GSP knows a lot about this phenomenon. :mrgreen:


----------



## goldsilverpro (Sep 25, 2010)

It sometimes occurs, under certain conditions, in IC packages when Al bonding wires are used. They call it "purple plague." I've seen it several times.


----------



## Irons (Sep 25, 2010)

goldenchild said:


> Wheres the blue, purple and black? :lol:



Thursday, January 05, 2006
Purple gold, blue gold, green gold, black gold!
Mostly we think of shining yellow gold when we think of gold. This is its natural colour when 24 karat gold jewelry is created. Gold jewelry does in fact come in many colours, variants on the classic pure gold.

The most popular and most often referred to is white gold jewelry, which was first brought into vogue in the 1920's. White gold is made by adding "white" metals to gold, such as platinum, silver, zinc and nickel. White gold jewelry made with platinum can be more expensive then pure gold jewelry because platinum is currently worth more than gold.

The second most common variation on 24 karat gold jewelry is rose gold or red gold jewelry. Rose gold is created in varying hues by adding copper to gold.

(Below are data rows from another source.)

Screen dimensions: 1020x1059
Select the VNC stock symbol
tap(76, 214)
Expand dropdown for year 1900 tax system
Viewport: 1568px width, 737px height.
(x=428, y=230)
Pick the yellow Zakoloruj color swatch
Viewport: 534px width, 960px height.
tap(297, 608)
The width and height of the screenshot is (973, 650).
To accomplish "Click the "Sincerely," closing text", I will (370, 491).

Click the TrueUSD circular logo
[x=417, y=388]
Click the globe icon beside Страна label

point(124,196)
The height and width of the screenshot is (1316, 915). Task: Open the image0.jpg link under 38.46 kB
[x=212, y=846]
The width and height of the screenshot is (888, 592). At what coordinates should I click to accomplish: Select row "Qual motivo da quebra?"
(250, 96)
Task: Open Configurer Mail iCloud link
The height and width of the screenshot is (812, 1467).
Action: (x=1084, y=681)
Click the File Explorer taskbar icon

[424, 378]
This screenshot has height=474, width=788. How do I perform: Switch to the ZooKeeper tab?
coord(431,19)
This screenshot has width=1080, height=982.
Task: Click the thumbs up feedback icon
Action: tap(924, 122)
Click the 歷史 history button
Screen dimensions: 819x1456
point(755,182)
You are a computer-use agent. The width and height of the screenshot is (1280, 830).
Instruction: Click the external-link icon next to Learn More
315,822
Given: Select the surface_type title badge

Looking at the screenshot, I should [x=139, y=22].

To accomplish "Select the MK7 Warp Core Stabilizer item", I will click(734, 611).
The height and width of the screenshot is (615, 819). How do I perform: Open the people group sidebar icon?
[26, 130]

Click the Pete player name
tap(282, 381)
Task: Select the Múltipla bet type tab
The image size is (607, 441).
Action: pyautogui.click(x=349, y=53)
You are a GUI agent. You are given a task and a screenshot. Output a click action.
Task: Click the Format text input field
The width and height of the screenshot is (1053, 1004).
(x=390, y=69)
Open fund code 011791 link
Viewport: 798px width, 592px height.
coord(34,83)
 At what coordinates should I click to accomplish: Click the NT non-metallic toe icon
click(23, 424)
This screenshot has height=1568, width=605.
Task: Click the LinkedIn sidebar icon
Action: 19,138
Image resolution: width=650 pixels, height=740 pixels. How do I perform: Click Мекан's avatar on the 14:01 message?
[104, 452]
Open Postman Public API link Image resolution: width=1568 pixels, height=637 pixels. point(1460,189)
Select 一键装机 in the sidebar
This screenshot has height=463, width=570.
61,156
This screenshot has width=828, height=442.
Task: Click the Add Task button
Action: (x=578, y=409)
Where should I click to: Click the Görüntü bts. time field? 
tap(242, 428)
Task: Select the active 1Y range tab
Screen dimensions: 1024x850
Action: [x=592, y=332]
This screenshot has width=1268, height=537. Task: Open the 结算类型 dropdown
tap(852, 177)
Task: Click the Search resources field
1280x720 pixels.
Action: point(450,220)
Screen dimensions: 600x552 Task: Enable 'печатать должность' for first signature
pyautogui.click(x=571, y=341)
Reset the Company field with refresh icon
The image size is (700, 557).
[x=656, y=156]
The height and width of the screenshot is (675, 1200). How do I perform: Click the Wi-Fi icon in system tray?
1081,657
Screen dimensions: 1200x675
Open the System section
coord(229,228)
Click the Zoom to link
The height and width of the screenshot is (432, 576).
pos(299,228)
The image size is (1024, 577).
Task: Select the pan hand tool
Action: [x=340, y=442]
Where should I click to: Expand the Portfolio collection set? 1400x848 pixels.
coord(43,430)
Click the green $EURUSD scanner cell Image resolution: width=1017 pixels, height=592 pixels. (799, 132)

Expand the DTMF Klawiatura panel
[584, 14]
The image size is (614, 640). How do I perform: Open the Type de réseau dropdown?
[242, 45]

In recent years, thanks to new technologies, new gold jewelry colours have evolved. Gold jewelry can now be found in colours such as black gold, green gold, purple gold and blue gold.

--snip--

http://goldprice.org/gold-jewelry/2006/01/purple-gold-blue-gold-green-gold-black.html


----------



## goldenchild (Sep 25, 2010)

http://www.utilisegold.com/jewellery_technology/colours/special_colours/


----------



## Chumbawamba (Sep 26, 2010)

Irons said:


> In recent years, thanks to new technologies, new gold jewelry colours have evolved. Gold jewelry can now be found in colours such as black gold, green gold, purple gold and blue gold.



No thanks, I prefer just gold


----------



## philddreamer (Oct 2, 2010)

Oh-oh!!! The "Shades of Gold" have found me here too. I can't seem to hide from them! :shock: 

:lol: :lol: 

Wop'69, nice chart, it gives the % of the metals for the proper shades. I like it. I think I'll be starting a little collection of the Shades of Gold of my own.


----------